Christopher was nearly brain dead. He never rallied over the next week. The doctors discussed Christopher's medical outlook with his family.

"If we'd kept him alive he would have to be fed through his stomach and his throat cleared every hour. He would have to use diapers," Mary Moles said. "The day we decided to turn the machines off, I'll never forget as long as I live. He was just laying there. He didn't recognize any of us."

Distraught and exhausted, his mother and grandmother walked the hospital hallway together.

"Mama, he wouldn't want to be this way," Cleresa said. She gave the doctors permission to disconnect life-support equipment.

At 8:35 p.m. on March 20, Christopher Rapier was pronounced dead. It had been nine days since he hanged himself.

When the family was notified at the trailer in Searcy, Mary Moles finally broke down.

"I started back to my bedroom and I couldn't make it," she said. "Cleresa and his other grandmother was there. The whole house got silent except for the sobs. It was awful."

Those left behind still speculate about one boy's turbulent life -- how it was lived and lost.

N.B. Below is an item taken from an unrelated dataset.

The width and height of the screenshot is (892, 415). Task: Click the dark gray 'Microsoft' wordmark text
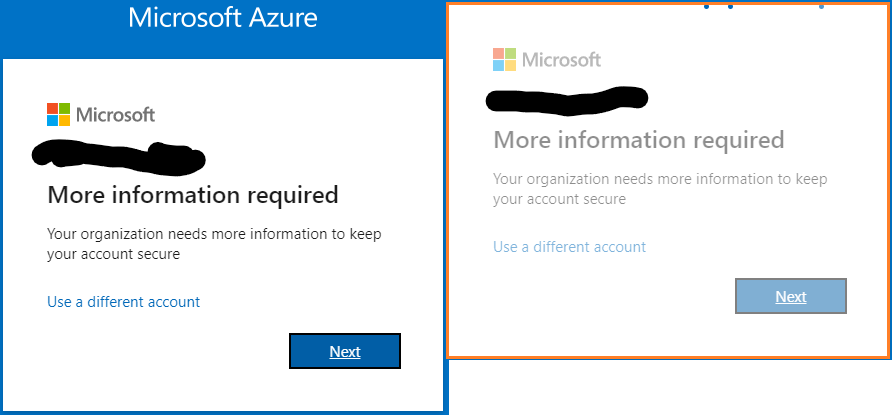tap(115, 115)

Judge Edwards said he believes that the state could not undo the destructive patterns of Christopher's early years.

"His grandmother was a nice lady, but she couldn't control him. We were all getting into his life at a point when it was well down the road to disaster," Edwards said. "As a judge and as a human being, it's frustrating to look at everything that everybody did and it didn't change anything. I wish it had."

Stephen Edelhuber, whose son had been terrorized by Christopher with the hatchet two years earlier, visited Mary Moles the day her grandson was taken off life support. He also attended Christopher's funeral.

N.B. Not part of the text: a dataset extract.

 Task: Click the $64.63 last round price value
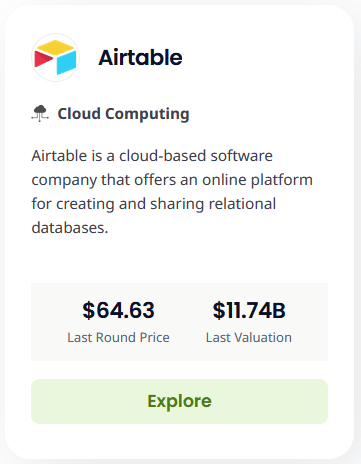coord(118,310)
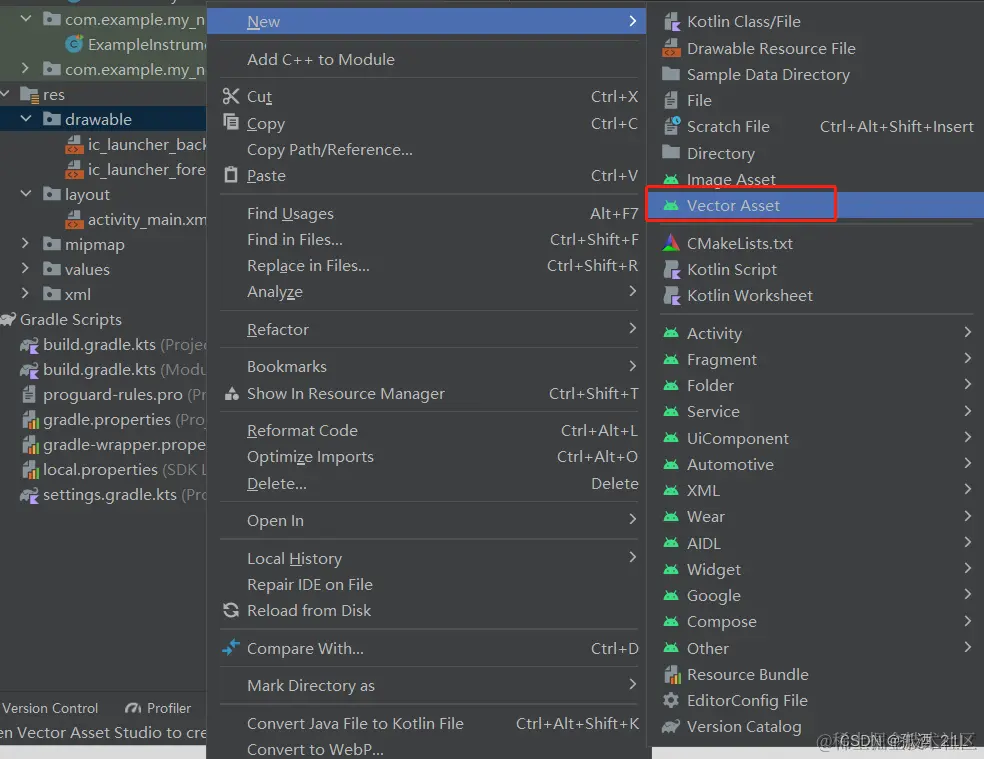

"I told her we had forgiven Chris for what he had done," he said. "I'm a youth minister. I knew the system and what was happening shouldn't have happened. He should have gotten some help. He did have promise."

Mary Moles still aches over the loss. At Christmas, she strung colored lights around Christopher's picture and watched home movies of him.

"Chris had a rough life growing up," she said. "It was never stable. Going to that wilderness camp didn't help. The state just put him in there and let him do his time. That's it. He didn't get help to the extent he should have.

"After James was electrocuted, Chris would want to see him. So I'd tell him, 'Look at the brightest star up in the sky. That's James and he's watching over us.' And Chris would go out and look at the sky every night. Now, I guess he's with him."

Mary Jackson taught Christopher at a Searcy alternative school. Now, she was at his funeral.

"He was tough. It was almost like a walnut. That exterior is so tough and almost impossible to break through," she said. "But when you get inside, it's mush. He didn't want anybody inside as much as he longed for that."

On the day of Christopher Rapier's funeral at the Valley Baptist Church in Searcy, family members, teachers, counselors, DHS caseworkers, foster children and gang members sat side by side.

Shawn Wilson was a pallbearer. So was foster parent Ray Sims.

As they walked outside, teacher Jackson turned to attorney Fuller and voiced the silent prayer of the adults who were heading back to work with other troubled children whose lives were hauntingly similar to that of the boy they had just buried.

"Please," she said, "let's not go through this again."

Postscript: On Jan. 6, another juvenile offender, Christopher Howard, hanged himself in the Crossett jail. The 16-year-old had escaped while on a trip overseen by Youth Bridge Inc. where he had been sent by DYS. He was facing felony charges of kidnapping, aggravated robbery, terroristic threatening and first-degree escape.